* Instructions to follow: Entries follow. Set all of them down as they stand.

*** Available data ***

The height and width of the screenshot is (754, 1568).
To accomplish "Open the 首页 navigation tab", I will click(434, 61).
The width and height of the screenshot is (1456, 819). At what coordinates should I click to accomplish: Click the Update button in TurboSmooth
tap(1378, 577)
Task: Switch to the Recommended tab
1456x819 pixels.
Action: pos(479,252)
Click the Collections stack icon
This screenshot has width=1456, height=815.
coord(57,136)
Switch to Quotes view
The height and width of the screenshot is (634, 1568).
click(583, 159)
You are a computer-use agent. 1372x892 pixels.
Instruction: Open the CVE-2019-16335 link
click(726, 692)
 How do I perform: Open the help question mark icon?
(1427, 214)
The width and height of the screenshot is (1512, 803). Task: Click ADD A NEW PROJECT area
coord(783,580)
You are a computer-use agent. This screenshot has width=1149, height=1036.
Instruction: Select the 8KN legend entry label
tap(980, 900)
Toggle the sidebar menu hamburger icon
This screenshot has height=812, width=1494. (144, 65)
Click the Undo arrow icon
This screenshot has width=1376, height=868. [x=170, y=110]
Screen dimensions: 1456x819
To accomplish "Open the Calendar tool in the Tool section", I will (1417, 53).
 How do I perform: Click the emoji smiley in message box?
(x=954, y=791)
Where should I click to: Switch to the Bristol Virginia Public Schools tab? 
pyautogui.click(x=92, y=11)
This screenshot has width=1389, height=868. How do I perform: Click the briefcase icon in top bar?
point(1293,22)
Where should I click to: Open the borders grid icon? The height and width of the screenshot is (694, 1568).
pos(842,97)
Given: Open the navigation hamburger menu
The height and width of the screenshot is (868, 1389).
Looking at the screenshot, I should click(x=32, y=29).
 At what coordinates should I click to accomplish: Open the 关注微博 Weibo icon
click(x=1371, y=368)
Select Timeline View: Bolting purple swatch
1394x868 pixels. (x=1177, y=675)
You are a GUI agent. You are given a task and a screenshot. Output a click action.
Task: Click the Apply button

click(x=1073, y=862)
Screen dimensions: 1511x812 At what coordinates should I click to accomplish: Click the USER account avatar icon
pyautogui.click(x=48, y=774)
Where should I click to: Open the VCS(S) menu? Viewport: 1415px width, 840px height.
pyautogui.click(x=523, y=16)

*** End of Available data ***

* Answer to this exercise:
The height and width of the screenshot is (754, 1568).
To accomplish "Open the 首页 navigation tab", I will click(434, 61).
The width and height of the screenshot is (1456, 819). At what coordinates should I click to accomplish: Click the Update button in TurboSmooth
tap(1378, 577)
Task: Switch to the Recommended tab
1456x819 pixels.
Action: pos(479,252)
Click the Collections stack icon
This screenshot has width=1456, height=815.
coord(57,136)
Switch to Quotes view
The height and width of the screenshot is (634, 1568).
click(583, 159)
You are a computer-use agent. 1372x892 pixels.
Instruction: Open the CVE-2019-16335 link
click(726, 692)
 How do I perform: Open the help question mark icon?
(1427, 214)
The width and height of the screenshot is (1512, 803). Task: Click ADD A NEW PROJECT area
coord(783,580)
You are a computer-use agent. This screenshot has width=1149, height=1036.
Instruction: Select the 8KN legend entry label
tap(980, 900)
Toggle the sidebar menu hamburger icon
This screenshot has height=812, width=1494. (144, 65)
Click the Undo arrow icon
This screenshot has width=1376, height=868. [x=170, y=110]
Screen dimensions: 1456x819
To accomplish "Open the Calendar tool in the Tool section", I will (1417, 53).
 How do I perform: Click the emoji smiley in message box?
(x=954, y=791)
Where should I click to: Switch to the Bristol Virginia Public Schools tab? 
pyautogui.click(x=92, y=11)
This screenshot has width=1389, height=868. How do I perform: Click the briefcase icon in top bar?
point(1293,22)
Where should I click to: Open the borders grid icon? The height and width of the screenshot is (694, 1568).
pos(842,97)
Given: Open the navigation hamburger menu
The height and width of the screenshot is (868, 1389).
Looking at the screenshot, I should click(x=32, y=29).
 At what coordinates should I click to accomplish: Open the 关注微博 Weibo icon
click(x=1371, y=368)
Select Timeline View: Bolting purple swatch
1394x868 pixels. (x=1177, y=675)
You are a GUI agent. You are given a task and a screenshot. Output a click action.
Task: Click the Apply button

click(x=1073, y=862)
Screen dimensions: 1511x812 At what coordinates should I click to accomplish: Click the USER account avatar icon
pyautogui.click(x=48, y=774)
Where should I click to: Open the VCS(S) menu? Viewport: 1415px width, 840px height.
pyautogui.click(x=523, y=16)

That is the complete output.